§ **Provided information**
•••••

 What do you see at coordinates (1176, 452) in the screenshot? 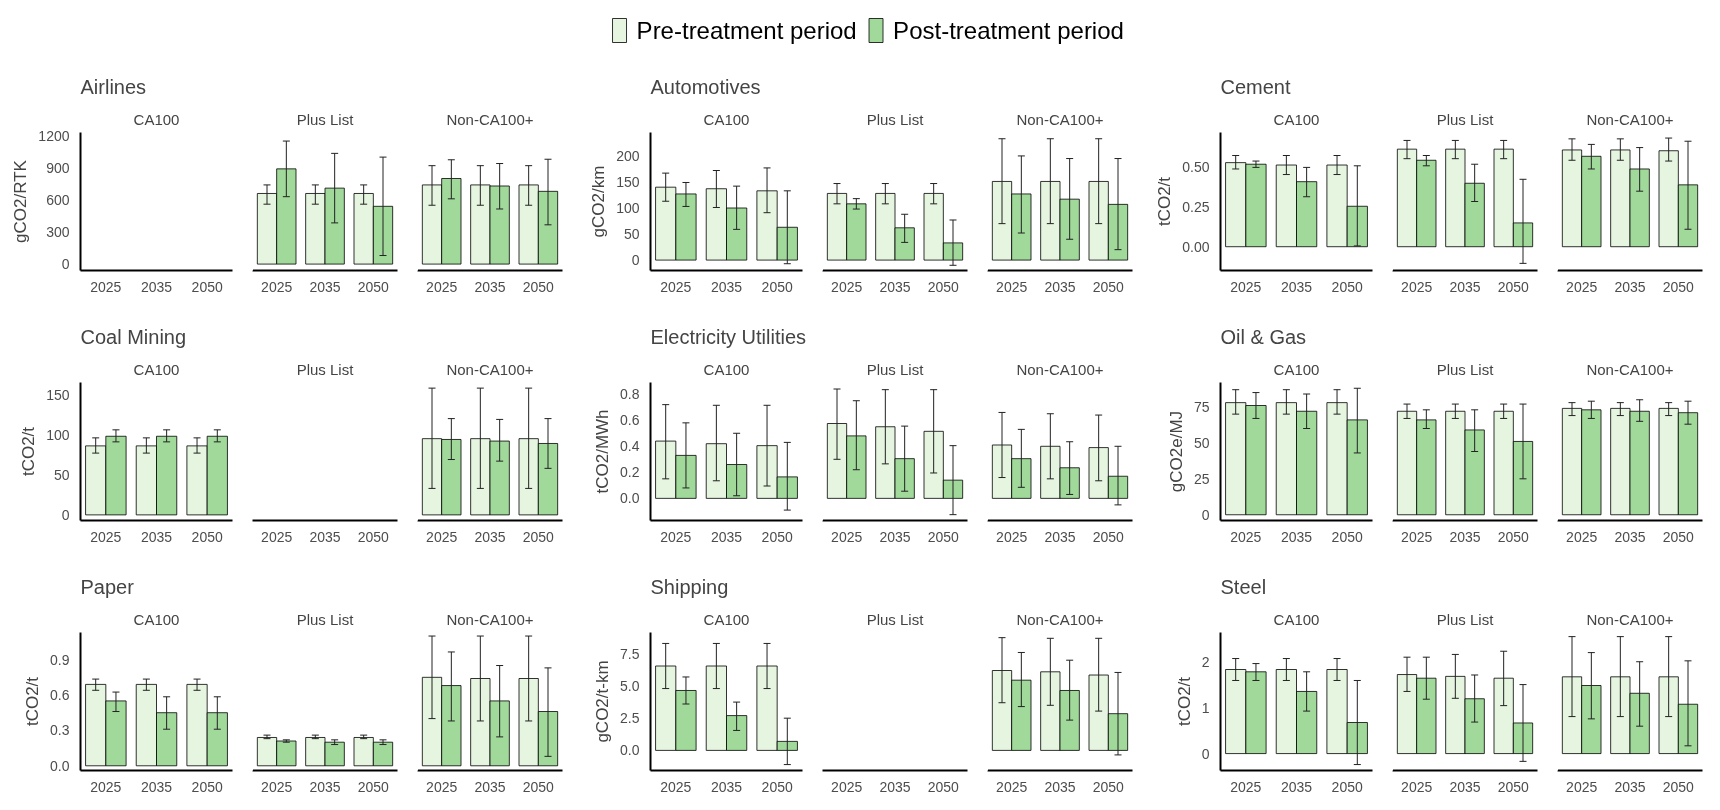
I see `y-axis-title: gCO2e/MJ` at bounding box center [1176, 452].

•••••

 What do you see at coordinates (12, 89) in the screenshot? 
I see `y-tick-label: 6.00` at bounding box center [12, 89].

•••••

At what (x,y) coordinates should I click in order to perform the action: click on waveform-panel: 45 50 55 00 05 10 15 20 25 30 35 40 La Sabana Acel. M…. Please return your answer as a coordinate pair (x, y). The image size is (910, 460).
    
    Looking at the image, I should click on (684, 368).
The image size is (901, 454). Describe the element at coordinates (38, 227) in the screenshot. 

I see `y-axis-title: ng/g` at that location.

•••••

Reproduce the entries above word for word, from the line with "What do you see at coordinates (1176, 452)" through the line with "center [1176, 452].", including both of those lines. Omit the pictures from your output.

§ **Your response**
 What do you see at coordinates (1176, 452) in the screenshot? 
I see `y-axis-title: gCO2e/MJ` at bounding box center [1176, 452].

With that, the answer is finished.